#### [What the task asks]
Only lines that contain the word "will" belong in the answer; copy them from the records below.

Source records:
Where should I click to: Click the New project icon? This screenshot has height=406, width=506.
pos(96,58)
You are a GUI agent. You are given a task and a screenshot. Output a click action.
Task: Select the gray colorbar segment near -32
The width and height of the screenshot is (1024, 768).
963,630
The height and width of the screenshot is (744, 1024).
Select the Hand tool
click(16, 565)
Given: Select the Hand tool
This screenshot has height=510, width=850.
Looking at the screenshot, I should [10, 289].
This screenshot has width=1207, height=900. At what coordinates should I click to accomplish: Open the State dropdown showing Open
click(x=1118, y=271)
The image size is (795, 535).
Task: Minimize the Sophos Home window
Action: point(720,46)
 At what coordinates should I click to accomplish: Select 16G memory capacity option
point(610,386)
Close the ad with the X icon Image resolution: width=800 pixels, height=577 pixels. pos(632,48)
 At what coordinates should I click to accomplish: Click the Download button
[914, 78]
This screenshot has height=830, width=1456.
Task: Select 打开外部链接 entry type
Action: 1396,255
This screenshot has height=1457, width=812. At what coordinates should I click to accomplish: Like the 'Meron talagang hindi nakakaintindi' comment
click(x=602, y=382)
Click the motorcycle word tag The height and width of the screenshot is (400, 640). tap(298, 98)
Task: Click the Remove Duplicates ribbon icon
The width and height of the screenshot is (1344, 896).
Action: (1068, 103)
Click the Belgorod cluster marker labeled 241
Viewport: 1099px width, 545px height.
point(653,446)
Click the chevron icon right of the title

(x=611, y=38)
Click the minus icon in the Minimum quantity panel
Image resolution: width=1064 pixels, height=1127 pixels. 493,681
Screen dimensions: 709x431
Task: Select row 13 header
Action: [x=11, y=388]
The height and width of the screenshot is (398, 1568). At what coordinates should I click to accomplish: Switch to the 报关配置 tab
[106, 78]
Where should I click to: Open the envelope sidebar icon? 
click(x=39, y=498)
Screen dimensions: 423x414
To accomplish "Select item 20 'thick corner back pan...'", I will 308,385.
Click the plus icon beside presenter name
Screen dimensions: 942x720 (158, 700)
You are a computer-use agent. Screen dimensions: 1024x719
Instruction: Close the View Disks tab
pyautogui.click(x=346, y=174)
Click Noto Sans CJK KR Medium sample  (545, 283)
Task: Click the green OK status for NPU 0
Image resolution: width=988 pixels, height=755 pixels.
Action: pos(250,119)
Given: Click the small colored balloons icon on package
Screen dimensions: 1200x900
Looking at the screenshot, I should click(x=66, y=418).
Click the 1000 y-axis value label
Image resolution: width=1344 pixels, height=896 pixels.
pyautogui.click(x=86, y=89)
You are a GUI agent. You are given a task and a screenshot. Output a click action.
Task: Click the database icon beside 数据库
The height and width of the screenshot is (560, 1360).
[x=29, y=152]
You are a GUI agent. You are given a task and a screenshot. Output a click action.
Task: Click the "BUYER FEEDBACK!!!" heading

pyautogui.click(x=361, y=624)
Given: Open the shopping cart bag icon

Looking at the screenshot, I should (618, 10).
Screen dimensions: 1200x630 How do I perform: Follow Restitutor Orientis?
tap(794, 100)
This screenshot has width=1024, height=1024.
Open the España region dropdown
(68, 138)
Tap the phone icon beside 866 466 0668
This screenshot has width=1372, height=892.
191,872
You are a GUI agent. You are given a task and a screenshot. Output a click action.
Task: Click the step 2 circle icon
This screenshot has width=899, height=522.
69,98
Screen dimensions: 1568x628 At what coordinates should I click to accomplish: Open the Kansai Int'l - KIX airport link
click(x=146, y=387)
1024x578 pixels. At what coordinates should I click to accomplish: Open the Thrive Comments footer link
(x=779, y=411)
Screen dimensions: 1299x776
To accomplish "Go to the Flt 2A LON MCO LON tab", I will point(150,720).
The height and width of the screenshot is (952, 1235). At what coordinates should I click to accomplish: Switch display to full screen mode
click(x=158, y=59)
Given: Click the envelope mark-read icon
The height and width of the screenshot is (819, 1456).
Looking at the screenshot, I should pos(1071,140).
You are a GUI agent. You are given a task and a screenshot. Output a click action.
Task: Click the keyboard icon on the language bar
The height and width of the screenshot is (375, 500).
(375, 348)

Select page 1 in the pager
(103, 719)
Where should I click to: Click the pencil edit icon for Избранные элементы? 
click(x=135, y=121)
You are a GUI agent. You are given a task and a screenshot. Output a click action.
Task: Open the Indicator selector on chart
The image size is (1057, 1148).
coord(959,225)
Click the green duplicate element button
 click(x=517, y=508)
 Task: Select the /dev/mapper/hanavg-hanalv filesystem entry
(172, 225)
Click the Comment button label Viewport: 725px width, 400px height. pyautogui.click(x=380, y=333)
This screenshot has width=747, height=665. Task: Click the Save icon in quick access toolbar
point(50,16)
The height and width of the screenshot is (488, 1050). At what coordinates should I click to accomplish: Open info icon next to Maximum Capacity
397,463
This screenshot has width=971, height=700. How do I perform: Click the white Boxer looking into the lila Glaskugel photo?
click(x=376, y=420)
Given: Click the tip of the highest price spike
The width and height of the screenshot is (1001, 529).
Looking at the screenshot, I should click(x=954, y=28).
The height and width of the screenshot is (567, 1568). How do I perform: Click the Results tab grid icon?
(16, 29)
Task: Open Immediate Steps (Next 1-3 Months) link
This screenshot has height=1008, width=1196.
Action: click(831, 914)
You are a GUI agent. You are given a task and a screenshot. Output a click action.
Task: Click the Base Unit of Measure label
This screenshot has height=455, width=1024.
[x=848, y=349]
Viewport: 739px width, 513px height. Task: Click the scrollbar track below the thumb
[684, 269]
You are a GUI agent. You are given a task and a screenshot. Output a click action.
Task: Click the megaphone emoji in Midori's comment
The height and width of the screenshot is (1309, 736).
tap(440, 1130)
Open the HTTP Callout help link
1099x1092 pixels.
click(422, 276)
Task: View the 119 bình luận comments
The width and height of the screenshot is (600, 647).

#### [Result of this exercise]
To accomplish "Select item 20 'thick corner back pan...'", I will 308,385.
To accomplish "Go to the Flt 2A LON MCO LON tab", I will point(150,720).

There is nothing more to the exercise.